Christmas morning Aldo went to church service and let the rest of us sleep in. Thanks, babe! Our plan was to have a relaxing morning alone with our own family, but instead, when he got back, we went over to Granddad's for a breakfast that Granddad decided to have last minute. We got home and did our "Christmas present treasure hunt".... Our new family tradition!, helped mom clean the upstairs, made our side of salad, and waited. Waited. Waited. For the rest of the family to arrive to open presents under the tree.

Family traditions.
I can't say it enough. You expect certain things. And when something doesn't meet that expectation it could throw off your whole day. I think that's the theme of my Christmas this year: letting go of my Christmas expectations. And I'll tell you, it could have been a disaster. Awkwardly, we were opening Christmas gifts for ourselves as strangers and family who didn't have gifts were arriving and watching. How do you make it look like it's not about the gifts, when it truly is not about the gifts to you, but it seems that it is about the gifts because people are there while you alone are opening gifts? And you just look like spoiled brats? And you're also trying to go quickly, only to get it over with so it isn't awkward anymore. But instead it looks like you're looking for that one gift you want and are unhappy with anything prior, and a selfish, greedy person because you aren't thanking anyone. !!! It was so difficult for me. I do not know who gave Luke some of his gifts because he went through them so fast, because I was trying to go through mine, and get Mila to stop crying. Another thought: You just can't please everybody. No matter hard you try (I am talking in any situation; not just the holidays) there will always be that one person that judges you. That looks at you and makes you feel like crud. But they are only looking at what they see. And they don't know you're heart, and they don't know the back story. They may call you "spoiled" and "wanting all the attention", but that is just simply not true. So don't become offended when you're called names, because they don't know what you've experienced in the past, even the past five minutes. They're sticking their foot in their mouths. But the next lesson is this: Don't become them. Don't judge others. Be kind. You don't know their story and what they're currently going through. And as I write this - isn't that the plot of Christmas with the Kranks?

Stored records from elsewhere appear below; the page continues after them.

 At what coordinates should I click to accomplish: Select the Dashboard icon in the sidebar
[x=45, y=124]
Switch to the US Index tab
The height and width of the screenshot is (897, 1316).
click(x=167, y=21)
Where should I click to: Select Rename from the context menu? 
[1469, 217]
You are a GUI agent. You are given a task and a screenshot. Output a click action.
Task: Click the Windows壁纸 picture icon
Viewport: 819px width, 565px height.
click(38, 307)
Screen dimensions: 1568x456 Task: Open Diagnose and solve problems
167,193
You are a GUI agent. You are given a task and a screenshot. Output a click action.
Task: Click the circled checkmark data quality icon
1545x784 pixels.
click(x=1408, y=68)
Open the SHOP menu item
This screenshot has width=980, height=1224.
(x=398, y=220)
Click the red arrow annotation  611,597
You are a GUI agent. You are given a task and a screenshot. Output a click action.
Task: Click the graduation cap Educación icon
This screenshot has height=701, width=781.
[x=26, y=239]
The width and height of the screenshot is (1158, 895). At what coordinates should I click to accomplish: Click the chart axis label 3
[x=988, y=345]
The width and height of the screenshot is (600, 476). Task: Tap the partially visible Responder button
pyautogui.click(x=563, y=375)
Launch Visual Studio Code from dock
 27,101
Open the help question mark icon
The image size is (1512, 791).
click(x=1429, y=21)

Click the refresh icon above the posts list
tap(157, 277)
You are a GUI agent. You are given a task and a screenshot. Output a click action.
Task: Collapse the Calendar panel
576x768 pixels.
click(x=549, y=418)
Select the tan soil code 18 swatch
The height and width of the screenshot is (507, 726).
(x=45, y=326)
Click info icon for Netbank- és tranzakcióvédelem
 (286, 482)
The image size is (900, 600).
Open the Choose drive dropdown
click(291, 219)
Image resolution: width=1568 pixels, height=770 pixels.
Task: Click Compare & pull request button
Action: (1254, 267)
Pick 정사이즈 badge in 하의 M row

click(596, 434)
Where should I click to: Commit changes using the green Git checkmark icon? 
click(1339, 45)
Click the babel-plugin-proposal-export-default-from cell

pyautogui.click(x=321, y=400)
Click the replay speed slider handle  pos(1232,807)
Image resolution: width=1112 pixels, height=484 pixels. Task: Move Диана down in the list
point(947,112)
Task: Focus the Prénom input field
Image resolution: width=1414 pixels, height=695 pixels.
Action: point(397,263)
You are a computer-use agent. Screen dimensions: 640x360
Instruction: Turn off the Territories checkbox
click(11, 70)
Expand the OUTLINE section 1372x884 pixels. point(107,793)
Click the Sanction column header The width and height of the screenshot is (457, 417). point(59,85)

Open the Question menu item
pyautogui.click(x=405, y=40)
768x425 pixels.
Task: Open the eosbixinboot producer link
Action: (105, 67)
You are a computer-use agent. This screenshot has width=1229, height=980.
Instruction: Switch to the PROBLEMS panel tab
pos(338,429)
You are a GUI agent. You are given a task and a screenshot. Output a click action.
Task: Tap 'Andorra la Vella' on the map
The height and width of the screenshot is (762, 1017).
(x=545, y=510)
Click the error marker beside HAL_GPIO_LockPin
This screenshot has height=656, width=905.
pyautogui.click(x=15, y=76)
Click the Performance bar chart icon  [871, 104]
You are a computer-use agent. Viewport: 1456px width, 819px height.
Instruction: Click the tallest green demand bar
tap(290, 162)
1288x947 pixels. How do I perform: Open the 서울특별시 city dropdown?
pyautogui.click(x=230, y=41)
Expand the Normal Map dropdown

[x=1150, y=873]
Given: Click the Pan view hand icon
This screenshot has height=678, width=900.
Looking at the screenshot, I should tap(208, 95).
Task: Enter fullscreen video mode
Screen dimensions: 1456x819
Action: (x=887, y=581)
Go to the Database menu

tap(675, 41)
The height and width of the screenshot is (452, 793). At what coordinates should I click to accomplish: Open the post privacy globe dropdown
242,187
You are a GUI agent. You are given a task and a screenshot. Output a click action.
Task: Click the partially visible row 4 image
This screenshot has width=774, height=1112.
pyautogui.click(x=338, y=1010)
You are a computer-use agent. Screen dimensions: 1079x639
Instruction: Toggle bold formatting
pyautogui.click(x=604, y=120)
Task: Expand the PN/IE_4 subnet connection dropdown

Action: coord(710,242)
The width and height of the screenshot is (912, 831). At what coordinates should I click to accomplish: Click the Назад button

We finally got into the other room to eat our Christmas meal. Turkey again. I sat at the kids table with Luke, Jenna and Aldo. The food wasn't half bad, even Granddad's runny green bean casserole (because he didn't drain the beans). After, I taught Maecy, Juan and Jenna how to play "Up and Down the River". Aldo played chess with Jerad. The old people played dominoes. Then, all the people played "Up and Down the River". (Granddad won. The scorekeeper.) Then everyone left and Jerad arrived back. So we played Split. Then a fishing dice game.

I guess when you let go of expectations... When you don't have any expectations, all expectations are met. You embrace Christmas. And a little "Up and Down the River" helps too.